Feroci sui punti di incontro, rapidissimi e precisi nella trasmissione dell’ovale grazie ai piccoli, indiavolati mediani di mischia, i biancorossi sono riusciti a rimanere in partita nel primo tempo nonostante le mete di Ringrose e Kearney (con una trasformazione di Carty): grazie a 3 calci di Tamura, sono andati al riposo sul 9-12. Un impressionante 93% nei placcaggi riusciti (158 su 171), l’aggressività difensiva, una migliore disciplina (6 punizioni concesse contro 9), maggiore propensione all’attacco (471 metri corsi contro 318) e qualche sporadico errore dei Verdi sono state le armi vincenti. Dopo un’ora di gioco la meta di Fukuoka (trasformata da Tamura) ha mandato direttamente in paradiso i nipponici, che in un palpitante finale hanno sfiorato un’altra marcatura.

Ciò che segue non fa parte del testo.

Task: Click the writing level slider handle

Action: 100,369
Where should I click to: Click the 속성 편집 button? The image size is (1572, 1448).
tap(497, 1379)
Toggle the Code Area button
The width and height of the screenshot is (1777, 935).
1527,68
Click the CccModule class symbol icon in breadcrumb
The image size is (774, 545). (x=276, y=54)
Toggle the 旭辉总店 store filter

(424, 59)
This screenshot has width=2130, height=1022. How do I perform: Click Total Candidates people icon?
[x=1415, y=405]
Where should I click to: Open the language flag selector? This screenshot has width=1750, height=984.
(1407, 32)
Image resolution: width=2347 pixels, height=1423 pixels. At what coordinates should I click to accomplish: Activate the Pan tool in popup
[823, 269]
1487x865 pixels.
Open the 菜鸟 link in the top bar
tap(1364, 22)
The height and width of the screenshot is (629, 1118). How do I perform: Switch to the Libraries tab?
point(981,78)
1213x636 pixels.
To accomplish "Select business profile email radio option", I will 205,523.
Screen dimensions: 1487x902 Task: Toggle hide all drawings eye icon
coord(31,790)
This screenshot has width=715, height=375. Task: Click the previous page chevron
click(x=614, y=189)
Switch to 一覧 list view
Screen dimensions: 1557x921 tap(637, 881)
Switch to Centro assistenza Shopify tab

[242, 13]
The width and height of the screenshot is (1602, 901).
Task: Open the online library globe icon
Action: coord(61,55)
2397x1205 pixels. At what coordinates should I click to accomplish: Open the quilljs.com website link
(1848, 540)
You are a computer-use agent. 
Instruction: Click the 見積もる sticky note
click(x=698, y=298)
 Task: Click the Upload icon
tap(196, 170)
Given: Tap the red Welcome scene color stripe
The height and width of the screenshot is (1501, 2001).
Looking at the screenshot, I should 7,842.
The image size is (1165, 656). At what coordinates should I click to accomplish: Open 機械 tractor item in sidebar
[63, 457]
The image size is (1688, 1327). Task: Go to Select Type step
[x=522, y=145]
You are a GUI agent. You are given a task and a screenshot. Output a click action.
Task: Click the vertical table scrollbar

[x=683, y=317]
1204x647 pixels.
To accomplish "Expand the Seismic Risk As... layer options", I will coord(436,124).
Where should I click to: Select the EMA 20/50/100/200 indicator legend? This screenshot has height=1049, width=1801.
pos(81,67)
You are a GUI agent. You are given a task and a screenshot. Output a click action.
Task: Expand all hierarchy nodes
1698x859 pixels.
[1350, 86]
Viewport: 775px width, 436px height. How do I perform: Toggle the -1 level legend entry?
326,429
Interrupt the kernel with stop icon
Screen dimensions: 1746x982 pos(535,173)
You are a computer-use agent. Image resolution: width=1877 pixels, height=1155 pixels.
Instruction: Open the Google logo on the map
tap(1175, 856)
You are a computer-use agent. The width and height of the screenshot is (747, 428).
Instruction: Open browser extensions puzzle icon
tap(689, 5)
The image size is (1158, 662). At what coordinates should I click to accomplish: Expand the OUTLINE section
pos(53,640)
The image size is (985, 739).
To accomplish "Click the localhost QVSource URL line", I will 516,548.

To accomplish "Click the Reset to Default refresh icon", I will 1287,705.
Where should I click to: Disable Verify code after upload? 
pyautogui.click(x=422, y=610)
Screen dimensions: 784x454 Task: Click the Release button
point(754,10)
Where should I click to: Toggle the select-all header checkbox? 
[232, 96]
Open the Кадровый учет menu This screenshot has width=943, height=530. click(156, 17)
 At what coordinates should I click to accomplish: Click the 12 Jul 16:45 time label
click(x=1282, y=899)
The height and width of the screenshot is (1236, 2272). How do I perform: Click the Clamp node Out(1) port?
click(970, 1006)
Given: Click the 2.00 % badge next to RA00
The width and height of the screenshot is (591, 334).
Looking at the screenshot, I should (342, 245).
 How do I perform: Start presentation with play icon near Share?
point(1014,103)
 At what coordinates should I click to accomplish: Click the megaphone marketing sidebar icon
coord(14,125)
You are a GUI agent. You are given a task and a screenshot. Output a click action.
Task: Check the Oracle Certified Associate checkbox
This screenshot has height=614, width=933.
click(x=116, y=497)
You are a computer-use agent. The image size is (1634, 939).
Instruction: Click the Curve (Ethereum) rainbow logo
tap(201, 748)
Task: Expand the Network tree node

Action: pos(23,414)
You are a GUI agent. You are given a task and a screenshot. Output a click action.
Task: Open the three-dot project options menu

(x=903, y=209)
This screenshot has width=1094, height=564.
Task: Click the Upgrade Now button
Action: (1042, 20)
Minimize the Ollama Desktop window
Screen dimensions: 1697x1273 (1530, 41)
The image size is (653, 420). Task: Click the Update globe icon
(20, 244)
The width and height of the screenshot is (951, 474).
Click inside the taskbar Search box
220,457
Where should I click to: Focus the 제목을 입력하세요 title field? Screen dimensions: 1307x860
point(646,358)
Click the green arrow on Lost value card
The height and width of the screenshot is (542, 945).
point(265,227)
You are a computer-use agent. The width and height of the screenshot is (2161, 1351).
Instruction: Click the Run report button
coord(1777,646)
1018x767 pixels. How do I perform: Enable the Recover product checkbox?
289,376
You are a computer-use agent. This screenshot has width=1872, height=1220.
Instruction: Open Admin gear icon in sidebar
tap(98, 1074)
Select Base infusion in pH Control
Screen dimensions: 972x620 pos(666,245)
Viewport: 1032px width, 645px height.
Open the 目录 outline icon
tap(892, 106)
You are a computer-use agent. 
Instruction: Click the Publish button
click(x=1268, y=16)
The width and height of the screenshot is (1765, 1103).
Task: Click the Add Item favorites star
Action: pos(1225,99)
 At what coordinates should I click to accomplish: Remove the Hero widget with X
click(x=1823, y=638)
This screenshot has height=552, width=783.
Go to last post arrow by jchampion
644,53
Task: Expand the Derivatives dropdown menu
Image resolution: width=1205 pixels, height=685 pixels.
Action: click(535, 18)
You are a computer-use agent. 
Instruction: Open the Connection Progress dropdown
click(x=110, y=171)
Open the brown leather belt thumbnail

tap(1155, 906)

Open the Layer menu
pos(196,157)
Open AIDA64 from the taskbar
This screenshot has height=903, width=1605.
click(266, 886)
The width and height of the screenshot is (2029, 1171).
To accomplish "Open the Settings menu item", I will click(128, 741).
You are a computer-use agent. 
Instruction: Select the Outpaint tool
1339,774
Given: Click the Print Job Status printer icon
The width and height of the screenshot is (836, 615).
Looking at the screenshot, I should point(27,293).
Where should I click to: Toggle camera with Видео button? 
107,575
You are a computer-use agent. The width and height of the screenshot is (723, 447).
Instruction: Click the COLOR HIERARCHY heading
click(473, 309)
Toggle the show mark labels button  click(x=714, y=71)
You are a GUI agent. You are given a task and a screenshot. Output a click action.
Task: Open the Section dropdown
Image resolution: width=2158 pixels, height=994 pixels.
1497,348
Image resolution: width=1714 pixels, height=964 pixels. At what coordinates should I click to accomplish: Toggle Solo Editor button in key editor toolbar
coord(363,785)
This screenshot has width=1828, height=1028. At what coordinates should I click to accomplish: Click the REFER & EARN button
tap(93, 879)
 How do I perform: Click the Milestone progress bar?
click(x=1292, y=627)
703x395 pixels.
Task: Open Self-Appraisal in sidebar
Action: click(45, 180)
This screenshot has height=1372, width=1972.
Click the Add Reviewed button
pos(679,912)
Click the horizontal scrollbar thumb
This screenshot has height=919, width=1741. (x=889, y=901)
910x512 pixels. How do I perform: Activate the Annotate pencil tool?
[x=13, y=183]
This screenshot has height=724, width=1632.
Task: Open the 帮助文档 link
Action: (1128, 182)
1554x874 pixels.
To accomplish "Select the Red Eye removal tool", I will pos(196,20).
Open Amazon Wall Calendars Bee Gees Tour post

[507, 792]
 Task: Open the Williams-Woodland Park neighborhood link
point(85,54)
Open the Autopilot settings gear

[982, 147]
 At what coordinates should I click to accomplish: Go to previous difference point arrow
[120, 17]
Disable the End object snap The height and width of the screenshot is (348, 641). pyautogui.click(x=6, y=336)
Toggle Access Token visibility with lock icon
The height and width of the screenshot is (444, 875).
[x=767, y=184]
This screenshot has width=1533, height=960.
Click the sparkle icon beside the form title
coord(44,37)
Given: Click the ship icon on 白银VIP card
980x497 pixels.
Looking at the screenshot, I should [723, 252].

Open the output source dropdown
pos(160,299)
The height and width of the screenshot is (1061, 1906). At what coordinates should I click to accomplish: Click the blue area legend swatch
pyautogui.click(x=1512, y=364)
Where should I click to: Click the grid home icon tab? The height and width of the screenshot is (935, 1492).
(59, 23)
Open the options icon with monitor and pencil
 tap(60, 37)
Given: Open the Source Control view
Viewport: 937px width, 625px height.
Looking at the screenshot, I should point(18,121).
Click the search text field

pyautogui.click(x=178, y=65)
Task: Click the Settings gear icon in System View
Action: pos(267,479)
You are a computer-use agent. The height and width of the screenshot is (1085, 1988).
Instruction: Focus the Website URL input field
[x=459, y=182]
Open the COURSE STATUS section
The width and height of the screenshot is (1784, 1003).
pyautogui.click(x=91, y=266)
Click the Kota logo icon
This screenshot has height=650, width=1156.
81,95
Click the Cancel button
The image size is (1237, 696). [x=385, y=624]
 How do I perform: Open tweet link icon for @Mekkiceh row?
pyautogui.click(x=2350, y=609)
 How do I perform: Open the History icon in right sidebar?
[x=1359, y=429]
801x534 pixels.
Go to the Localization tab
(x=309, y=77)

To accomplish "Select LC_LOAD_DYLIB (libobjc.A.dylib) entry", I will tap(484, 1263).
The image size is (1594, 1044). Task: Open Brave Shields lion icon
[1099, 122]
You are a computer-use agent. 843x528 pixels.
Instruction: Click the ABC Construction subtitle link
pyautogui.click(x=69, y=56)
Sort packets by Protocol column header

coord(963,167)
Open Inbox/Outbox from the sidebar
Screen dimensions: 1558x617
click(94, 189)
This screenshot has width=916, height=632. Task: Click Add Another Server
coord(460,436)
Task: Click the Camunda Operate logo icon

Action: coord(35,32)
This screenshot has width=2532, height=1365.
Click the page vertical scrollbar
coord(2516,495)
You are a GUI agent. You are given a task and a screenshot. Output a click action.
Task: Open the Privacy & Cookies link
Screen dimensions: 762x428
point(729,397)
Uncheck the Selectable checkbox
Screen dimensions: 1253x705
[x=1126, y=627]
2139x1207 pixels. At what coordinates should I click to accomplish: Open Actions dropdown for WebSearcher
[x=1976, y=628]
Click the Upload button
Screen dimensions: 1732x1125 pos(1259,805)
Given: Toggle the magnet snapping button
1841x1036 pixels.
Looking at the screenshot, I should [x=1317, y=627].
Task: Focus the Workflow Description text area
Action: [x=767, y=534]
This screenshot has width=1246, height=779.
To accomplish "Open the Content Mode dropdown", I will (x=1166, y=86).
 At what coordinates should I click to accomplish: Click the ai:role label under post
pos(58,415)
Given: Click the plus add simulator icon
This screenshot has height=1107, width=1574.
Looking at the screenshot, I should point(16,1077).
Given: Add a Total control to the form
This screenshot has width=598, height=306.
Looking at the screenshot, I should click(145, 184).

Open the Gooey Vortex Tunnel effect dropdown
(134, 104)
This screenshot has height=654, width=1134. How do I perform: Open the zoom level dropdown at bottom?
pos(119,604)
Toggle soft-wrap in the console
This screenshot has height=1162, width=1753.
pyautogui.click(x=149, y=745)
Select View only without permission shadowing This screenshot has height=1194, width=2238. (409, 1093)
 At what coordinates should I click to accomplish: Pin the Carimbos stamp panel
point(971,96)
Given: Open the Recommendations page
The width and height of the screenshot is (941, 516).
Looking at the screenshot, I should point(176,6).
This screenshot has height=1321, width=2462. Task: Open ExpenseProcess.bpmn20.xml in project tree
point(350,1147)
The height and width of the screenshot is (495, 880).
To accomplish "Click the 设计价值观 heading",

Adesso i giapponesi sono in testa alla poule A con 9 punti, davanti all’Irlanda che è a 6 (grazie al bonus difensivo odierno) ma ha già superato nel confronto diretto il terzo incomodo, la Scozia. Attenzione alle Samoa, una mina vagante. Sarà decisivo il match tra Giappone e Highlanders in programma il 13 ottobre, e a questo punto anche i gettonatissimi irlandesi – orfani di Sexton – rischiano l’eliminazione.